DAFM figures show that 195,360 calves were exported in the first 25 weeks of 2023, up 20% from the 162,300 calves exported in the same time period of 2022.

According to DAFM figures, 30,415 calves were slaughtered at DAFM-approved abattoirs in the first 25 weeks of this year, up 2,512 head of calves on the same time period last year.

The figures indicate that a combined total of 225,775 calves were removed from the system through live export and calf slaughter combined in the first six months of 2023.

This equates to 15% of all calves registered to the dairy herd in the first 25 weeks of this year.

Ban looming on early slaughter

In April of this year, Agriland reported that several new criteria were included in an interim update to Bord Bia’s Sustainable Dairy Assurance Scheme (SDAS).

The updated producer declaration, seen by Agriland, outlines that it will be prohibited to slaughter healthy calves within the first eight weeks of their life through on-farm slaughter, an approved slaughterhouse or any other intentional off-farm movement for the purpose of slaughter.

A farmer will also be required to immediately inform Bord Bia if their herd receives an animal welfare enforcement action under the Animal Health and Welfare Act.

According to the document, it is the responsibility of the herd owner to take all reasonable steps to implement the provisions of the new criteria.

In the event of non-compliance, farmers will have to put a calf breeding and management plan in place.

This plan should be equivalent to the Bord Bia calf breeding and management template.

The measure aims to track metrics related to calf health and welfare, such as cows and heifers served using artificial insemination (AI) and natural breeding methods.

Policies and procedures on various aspects of calf management should also be outlined.

Dairy farmers

The breeding strategy requires dairy farmers to use the Dairy Breeding Index (DBI) and identify high-performing beef sires with desirable traits such as growth rate, feed efficiency, and carcass characteristics.
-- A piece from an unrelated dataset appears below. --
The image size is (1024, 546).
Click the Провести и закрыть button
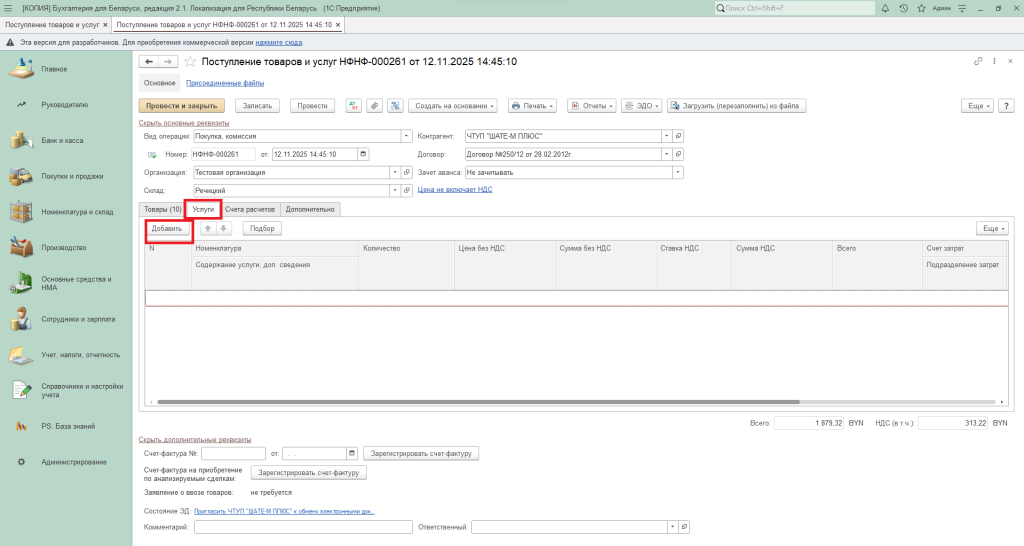181,105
The plan must be acknowledged by the milk purchaser representative and completed on an annual basis until issues are resolved.

As previously reported, it is noted that farmers who are found to have a subsequent non-conformance could have their SDAS membership suspended.

The changes follow a series of discussions between Bord Bia; farming organisations; industry representatives; Teagasc; the Food Safety Authority of Ireland (FSAI); and DAFM.

Agriland understands that these criteria are likely to come into effect this year once the proposals have been formally signed off by Bord Bia’s Quality Assurance (QA) board.